**Material to process**
^^^^^^^^

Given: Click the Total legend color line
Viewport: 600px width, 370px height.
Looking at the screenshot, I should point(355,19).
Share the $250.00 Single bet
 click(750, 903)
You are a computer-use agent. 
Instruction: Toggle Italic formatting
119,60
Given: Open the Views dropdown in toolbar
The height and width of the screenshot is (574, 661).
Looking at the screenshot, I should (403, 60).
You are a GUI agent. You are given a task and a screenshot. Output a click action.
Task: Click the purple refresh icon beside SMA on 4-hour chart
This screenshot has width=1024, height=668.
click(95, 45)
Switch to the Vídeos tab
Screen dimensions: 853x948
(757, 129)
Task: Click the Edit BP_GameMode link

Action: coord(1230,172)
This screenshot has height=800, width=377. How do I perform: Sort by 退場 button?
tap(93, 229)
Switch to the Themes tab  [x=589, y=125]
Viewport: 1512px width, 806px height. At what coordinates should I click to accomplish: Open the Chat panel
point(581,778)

^^^^^^^^

**What you will do**
Give back each entry so that it matches the original word for word.

**Answer for the task**
Given: Click the Total legend color line
Viewport: 600px width, 370px height.
Looking at the screenshot, I should point(355,19).
Share the $250.00 Single bet
 click(750, 903)
You are a computer-use agent. 
Instruction: Toggle Italic formatting
119,60
Given: Open the Views dropdown in toolbar
The height and width of the screenshot is (574, 661).
Looking at the screenshot, I should (403, 60).
You are a GUI agent. You are given a task and a screenshot. Output a click action.
Task: Click the purple refresh icon beside SMA on 4-hour chart
This screenshot has width=1024, height=668.
click(95, 45)
Switch to the Vídeos tab
Screen dimensions: 853x948
(757, 129)
Task: Click the Edit BP_GameMode link

Action: coord(1230,172)
This screenshot has height=800, width=377. How do I perform: Sort by 退場 button?
tap(93, 229)
Switch to the Themes tab  [x=589, y=125]
Viewport: 1512px width, 806px height. At what coordinates should I click to accomplish: Open the Chat panel
point(581,778)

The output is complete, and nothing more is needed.